_Problem statement_
Please return the lines below verbatim, beginning at the one that has "Given: Close the Books window with red button" and stopping after the one that has "Toggle the select-all", and add no other lines.

(Data extracted from a collection)
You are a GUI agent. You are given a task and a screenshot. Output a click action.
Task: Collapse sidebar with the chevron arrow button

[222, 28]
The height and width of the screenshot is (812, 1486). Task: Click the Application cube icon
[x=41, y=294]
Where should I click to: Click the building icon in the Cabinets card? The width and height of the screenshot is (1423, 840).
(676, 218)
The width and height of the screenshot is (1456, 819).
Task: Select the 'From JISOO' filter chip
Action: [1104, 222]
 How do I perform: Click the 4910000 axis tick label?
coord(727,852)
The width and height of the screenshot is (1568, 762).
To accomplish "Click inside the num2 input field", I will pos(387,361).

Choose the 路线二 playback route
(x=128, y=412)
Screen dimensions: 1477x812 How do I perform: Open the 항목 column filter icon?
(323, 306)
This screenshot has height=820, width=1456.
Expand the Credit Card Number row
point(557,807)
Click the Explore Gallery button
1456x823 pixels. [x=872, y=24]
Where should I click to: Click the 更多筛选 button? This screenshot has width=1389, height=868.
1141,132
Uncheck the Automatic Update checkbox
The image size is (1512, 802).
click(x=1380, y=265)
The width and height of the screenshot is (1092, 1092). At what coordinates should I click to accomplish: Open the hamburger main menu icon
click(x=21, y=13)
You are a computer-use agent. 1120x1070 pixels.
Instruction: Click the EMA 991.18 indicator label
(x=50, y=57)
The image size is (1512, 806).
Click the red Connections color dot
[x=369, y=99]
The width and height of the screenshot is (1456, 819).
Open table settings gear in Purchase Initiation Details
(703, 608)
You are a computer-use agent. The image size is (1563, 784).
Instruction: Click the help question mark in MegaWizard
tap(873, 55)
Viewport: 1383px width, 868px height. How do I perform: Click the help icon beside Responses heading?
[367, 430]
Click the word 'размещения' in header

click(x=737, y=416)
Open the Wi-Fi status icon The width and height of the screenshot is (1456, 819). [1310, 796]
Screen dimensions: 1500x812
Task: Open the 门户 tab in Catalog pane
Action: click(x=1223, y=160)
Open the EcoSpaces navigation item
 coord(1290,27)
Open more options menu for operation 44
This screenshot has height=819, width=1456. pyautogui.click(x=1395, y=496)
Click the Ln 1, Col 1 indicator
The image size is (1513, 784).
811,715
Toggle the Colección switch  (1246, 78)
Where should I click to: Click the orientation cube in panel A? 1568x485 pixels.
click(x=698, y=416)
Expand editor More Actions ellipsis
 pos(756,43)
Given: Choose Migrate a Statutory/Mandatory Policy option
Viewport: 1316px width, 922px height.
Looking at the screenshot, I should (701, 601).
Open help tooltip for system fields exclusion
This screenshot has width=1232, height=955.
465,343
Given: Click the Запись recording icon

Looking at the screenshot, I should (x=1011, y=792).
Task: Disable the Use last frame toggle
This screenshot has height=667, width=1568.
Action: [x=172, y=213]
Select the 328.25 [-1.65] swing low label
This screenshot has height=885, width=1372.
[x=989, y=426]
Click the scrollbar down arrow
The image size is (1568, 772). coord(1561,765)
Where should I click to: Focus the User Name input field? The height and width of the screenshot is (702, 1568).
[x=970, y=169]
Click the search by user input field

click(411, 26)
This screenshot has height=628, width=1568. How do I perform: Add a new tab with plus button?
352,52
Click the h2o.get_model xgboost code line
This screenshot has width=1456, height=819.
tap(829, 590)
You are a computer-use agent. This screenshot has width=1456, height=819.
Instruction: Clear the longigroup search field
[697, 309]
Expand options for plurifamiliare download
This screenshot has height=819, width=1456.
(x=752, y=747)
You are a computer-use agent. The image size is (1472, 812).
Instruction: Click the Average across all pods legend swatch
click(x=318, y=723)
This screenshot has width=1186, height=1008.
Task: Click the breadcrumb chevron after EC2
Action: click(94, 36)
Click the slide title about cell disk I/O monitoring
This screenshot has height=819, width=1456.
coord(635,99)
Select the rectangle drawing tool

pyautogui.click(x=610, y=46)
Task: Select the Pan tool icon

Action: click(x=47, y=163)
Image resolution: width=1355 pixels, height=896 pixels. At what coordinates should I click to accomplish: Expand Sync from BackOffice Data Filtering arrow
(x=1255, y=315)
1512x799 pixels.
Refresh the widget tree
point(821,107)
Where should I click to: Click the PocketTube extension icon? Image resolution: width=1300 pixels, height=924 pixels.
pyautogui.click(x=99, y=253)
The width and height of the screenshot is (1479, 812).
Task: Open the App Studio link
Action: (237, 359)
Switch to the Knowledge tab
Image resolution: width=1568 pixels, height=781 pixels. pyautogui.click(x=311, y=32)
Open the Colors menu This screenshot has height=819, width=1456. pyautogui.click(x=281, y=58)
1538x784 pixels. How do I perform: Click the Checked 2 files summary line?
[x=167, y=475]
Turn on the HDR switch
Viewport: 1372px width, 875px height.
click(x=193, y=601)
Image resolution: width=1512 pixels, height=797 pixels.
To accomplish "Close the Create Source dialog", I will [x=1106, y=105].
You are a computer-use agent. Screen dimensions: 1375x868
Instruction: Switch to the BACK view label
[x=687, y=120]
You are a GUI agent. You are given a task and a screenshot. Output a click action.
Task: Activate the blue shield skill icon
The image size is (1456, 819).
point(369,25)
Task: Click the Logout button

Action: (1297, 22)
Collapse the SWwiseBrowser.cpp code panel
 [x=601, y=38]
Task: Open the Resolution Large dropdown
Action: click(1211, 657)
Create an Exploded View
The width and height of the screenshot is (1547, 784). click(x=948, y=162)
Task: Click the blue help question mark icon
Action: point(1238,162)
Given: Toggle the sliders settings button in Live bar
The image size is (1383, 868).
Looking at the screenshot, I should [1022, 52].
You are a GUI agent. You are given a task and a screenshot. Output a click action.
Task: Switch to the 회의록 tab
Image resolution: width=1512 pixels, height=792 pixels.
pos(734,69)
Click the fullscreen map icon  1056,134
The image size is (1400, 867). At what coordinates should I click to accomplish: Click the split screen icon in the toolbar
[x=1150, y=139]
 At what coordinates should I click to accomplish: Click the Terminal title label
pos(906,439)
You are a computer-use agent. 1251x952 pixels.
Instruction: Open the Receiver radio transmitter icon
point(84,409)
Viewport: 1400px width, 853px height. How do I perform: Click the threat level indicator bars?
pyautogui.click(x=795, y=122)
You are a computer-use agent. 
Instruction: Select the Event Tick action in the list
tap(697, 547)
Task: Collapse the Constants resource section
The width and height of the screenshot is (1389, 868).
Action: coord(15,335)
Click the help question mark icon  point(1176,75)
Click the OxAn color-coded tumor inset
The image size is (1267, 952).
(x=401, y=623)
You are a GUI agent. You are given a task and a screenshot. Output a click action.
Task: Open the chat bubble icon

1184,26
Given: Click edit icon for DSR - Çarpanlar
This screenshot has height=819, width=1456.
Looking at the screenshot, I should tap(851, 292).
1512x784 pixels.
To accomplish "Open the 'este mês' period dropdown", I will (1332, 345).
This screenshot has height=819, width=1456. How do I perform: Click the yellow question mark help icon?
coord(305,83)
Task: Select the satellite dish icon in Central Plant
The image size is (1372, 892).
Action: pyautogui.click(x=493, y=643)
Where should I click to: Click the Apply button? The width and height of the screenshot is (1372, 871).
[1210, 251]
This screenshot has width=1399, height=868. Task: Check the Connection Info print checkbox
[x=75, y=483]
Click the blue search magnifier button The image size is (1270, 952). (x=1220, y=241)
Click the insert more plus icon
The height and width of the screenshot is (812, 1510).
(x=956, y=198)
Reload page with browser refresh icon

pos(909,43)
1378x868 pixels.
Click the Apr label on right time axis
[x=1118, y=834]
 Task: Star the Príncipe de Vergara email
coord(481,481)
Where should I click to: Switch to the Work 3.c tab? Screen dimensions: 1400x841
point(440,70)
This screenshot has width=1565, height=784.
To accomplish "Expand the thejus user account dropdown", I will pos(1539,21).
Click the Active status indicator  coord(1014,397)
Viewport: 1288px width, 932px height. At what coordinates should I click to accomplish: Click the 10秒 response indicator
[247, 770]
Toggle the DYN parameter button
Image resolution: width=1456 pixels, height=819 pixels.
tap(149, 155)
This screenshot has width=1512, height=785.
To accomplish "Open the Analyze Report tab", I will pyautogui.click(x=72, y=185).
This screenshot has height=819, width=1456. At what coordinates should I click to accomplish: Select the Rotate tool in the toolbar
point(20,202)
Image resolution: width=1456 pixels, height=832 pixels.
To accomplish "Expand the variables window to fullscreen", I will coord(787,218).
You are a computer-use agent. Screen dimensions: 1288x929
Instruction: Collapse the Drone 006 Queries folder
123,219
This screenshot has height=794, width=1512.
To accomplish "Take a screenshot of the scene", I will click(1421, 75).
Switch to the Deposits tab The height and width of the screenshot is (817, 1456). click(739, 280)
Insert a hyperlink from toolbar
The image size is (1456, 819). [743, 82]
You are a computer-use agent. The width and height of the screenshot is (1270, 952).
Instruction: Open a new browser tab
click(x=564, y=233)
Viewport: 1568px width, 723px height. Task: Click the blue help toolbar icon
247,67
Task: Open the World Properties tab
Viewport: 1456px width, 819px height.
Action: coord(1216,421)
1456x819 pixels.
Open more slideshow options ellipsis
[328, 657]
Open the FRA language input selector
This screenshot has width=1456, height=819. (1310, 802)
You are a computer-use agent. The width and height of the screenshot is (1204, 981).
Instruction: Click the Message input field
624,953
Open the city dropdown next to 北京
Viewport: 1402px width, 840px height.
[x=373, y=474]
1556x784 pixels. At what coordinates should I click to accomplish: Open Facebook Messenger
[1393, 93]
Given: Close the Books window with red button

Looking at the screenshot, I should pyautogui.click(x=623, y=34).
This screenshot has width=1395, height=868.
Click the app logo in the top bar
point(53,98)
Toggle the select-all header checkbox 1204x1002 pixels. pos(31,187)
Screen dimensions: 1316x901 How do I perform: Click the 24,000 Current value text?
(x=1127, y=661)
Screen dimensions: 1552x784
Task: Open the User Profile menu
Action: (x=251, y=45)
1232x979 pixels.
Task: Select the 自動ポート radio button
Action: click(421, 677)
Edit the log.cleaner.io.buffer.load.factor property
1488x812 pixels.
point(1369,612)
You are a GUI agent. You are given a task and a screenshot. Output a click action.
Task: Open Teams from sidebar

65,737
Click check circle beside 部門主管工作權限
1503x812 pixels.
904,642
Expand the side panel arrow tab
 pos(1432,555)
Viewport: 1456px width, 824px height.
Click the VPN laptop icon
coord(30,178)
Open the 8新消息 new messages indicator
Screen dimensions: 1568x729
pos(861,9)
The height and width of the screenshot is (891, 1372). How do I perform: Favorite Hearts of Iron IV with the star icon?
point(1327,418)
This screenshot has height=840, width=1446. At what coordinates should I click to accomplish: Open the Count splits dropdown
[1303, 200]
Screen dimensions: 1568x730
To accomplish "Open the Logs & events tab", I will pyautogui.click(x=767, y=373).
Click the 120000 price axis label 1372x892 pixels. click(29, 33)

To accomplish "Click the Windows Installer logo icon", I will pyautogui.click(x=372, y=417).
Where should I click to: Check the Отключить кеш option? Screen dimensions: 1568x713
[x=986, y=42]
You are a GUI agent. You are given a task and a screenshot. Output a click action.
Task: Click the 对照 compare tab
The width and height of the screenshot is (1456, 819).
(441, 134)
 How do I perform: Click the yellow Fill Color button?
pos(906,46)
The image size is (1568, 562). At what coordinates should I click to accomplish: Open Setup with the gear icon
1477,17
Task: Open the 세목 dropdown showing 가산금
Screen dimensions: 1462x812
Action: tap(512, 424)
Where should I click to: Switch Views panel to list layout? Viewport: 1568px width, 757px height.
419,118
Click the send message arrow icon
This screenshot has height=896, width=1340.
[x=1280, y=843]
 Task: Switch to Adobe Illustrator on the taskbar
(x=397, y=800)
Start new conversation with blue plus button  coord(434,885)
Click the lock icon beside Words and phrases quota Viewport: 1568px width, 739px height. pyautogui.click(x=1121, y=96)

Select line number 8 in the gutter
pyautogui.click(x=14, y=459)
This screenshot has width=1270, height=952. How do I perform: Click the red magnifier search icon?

_Answer to the problem_
Given: Close the Books window with red button

Looking at the screenshot, I should pyautogui.click(x=623, y=34).
This screenshot has width=1395, height=868.
Click the app logo in the top bar
point(53,98)
Toggle the select-all header checkbox 1204x1002 pixels. pos(31,187)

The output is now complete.